| First Author | Yu C | Year | 2015 |
| Journal | Mol Hum Reprod | Volume | 21 |
| Issue | 2 | Pages | 195-205 |
| PubMed ID | 25371539 | Mgi Jnum | J:302872 |
| Mgi Id | MGI:6509503 | Doi | 10.1093/molehr/gau103 |
| Citation | Yu C, et al. (2015) CRL4DCAF1 is required in activated oocytes for follicle maintenance and ovulation. Mol Hum Reprod 21(2):195-205 |
| abstractText | In mammals, oocytes within the primordial follicles require a number of essential factors to maintain their survival. However, the survival factors for activated oocytes have been poorly characterized. Recently we reported that damaged DNA binding protein-1 (DDB1), the linker subunit of the cullin ring-finger ubiquitin E3 ligase-4 (CRL4) complex, and its substrate adaptor, DDB1-CUL4 associated factor-1 (DCAF1), were essential for primordial follicle maintenance.
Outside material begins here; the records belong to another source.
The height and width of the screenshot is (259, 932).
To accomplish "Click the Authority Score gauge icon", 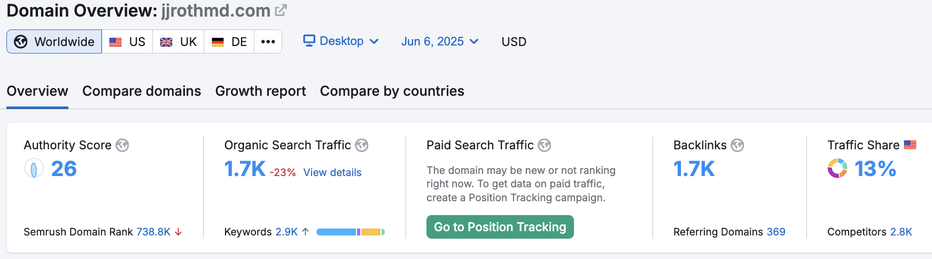I will point(34,169).
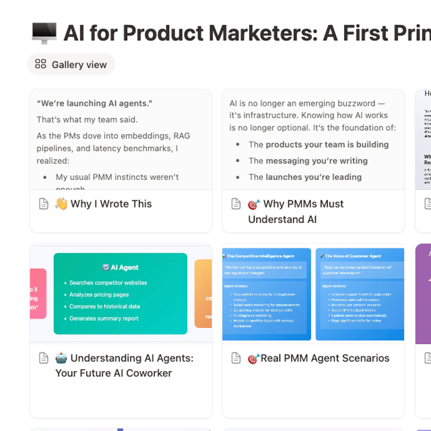The image size is (431, 431).
Task: Click target emoji next to Real PMM Agent
Action: [x=254, y=358]
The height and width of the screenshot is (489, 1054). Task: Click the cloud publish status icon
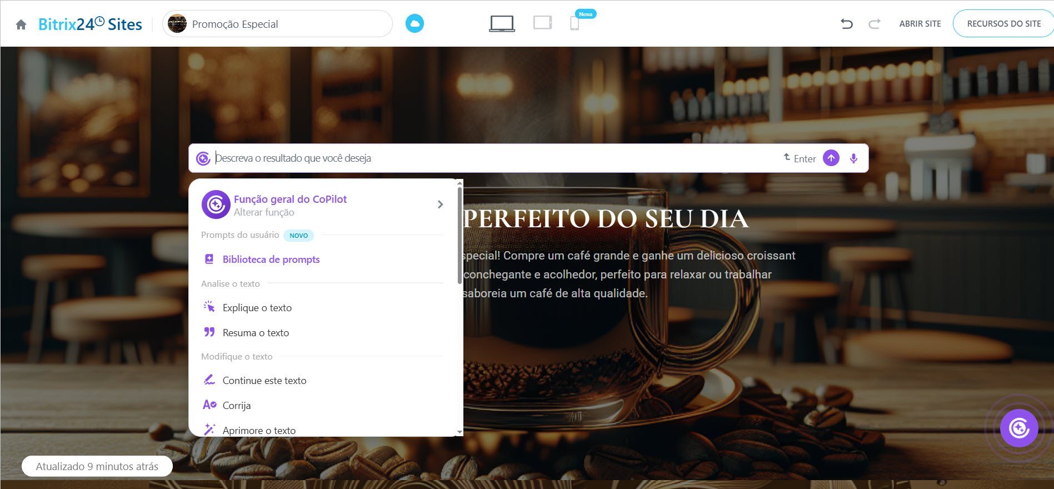[x=414, y=24]
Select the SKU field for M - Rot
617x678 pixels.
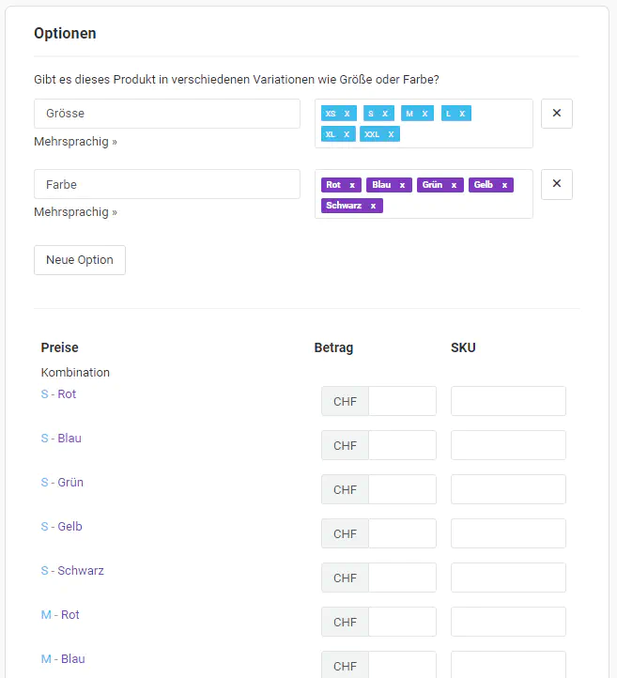pos(508,622)
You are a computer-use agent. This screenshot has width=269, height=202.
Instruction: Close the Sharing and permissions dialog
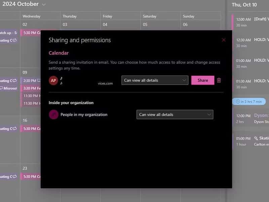224,40
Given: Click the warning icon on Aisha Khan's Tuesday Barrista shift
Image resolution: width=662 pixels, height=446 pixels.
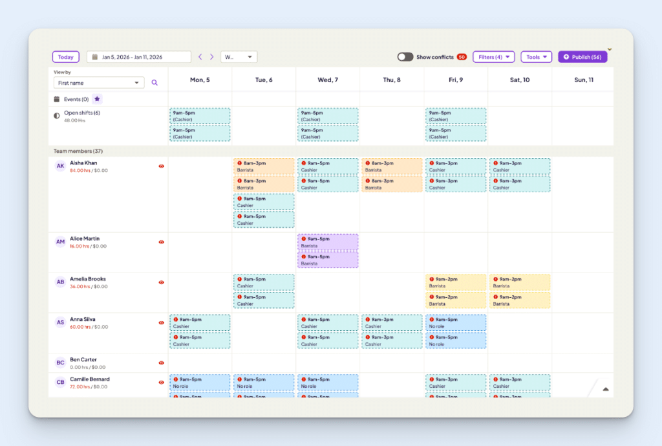Looking at the screenshot, I should tap(238, 163).
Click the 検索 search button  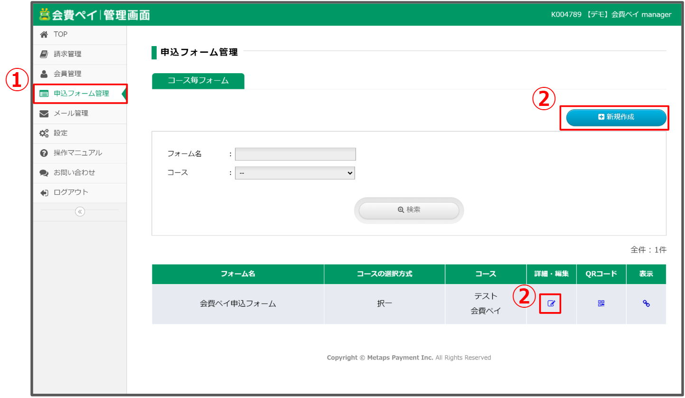coord(408,210)
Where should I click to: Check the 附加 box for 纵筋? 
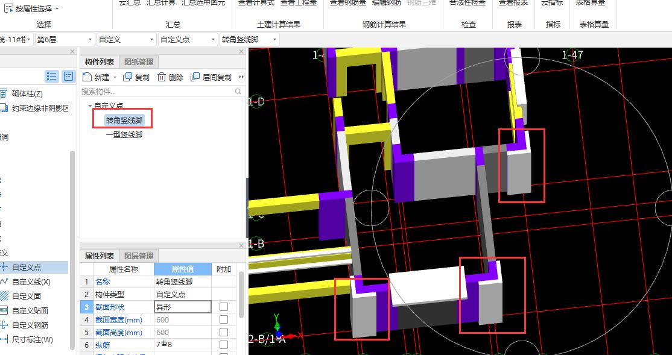pyautogui.click(x=224, y=345)
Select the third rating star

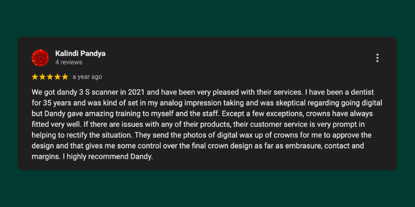(x=50, y=77)
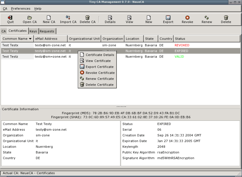Sort by Common Name column header
Viewport: 242px width, 177px height.
tap(17, 39)
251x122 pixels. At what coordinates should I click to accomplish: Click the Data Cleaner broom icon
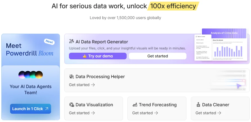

In this study we specifically deleted these in the oocytes of growing follicles, to investigate if DDB1 and DCAF1 were also survival factors for activated oocytes. In the ovaries of Ddb1(fl/fl);Zp3-Cre mice, the primordial follicle pool was intact, but awakened oocytes and growing follicles beyond the primary stage were rapidly depleted. In the ovaries of Dcaf1(fl/fl);Pten(fl/fl);Gdf9-Cre and Ddb1(fl/fl);Pten(fl/fl);Gdf9-Cre mice, global primordial follicle activation was stimulated by enhanced PI3K signaling, but the awakened oocytes were rapidly lost due to no CRL4(DCAF1) activity. These mouse models provided original evidence that CRL4(DCAF1) was essential for maintaining oocyte survival, not only those in dormancy at the primordial follicle stage, but also naturally awakened oocytes and those awakened by hyper-activation of PI3K signaling. Interestingly, the oocyte-specific Ddb1 or Dcaf1 knockout mice had ovulation defects even before oocyte exhaustion. CRL4(DCAF1) within oocytes was required for cumulus expansion and ovulation-related somatic gene expression in a cell non-autonomous manner. Granulosa cells that surrounded these Ddb1 or Dcaf1-deleted oocytes exhibited increased rates of apoptosis and showed poor responses to ovulation signals. These results suggested that CRL4 in oocytes also regulated granulosa cell functions in a cell non-autonomous manner. |